Stored data entries:
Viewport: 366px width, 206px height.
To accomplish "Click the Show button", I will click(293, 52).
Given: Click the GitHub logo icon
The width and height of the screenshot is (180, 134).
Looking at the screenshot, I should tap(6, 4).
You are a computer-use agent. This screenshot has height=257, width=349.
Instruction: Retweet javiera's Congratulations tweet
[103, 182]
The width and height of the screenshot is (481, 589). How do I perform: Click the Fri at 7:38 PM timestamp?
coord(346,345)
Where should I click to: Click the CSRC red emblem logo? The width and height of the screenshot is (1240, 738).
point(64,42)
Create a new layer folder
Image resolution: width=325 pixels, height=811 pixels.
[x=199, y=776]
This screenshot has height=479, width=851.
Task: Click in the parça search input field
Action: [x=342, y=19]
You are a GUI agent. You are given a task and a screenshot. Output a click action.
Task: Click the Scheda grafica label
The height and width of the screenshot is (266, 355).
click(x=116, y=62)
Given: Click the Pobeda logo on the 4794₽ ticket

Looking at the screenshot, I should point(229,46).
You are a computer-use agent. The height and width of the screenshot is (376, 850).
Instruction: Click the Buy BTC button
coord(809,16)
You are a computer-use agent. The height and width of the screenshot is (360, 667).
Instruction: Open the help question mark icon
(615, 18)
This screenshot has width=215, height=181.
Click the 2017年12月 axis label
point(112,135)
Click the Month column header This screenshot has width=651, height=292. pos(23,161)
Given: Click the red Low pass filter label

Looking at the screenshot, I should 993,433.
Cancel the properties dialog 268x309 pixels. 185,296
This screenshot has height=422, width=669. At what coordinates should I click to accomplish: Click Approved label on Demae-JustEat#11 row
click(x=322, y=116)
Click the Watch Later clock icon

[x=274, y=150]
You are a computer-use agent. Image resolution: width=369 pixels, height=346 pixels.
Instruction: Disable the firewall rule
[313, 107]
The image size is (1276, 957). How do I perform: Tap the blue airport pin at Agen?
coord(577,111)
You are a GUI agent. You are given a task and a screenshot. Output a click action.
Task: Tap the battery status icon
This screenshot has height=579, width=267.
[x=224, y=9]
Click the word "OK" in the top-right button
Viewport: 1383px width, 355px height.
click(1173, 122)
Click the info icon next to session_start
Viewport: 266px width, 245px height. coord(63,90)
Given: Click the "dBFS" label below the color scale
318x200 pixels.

■ Task
Report how many lines in the data include the string "agent", giving nothing but that number.

■ Exercise answer
6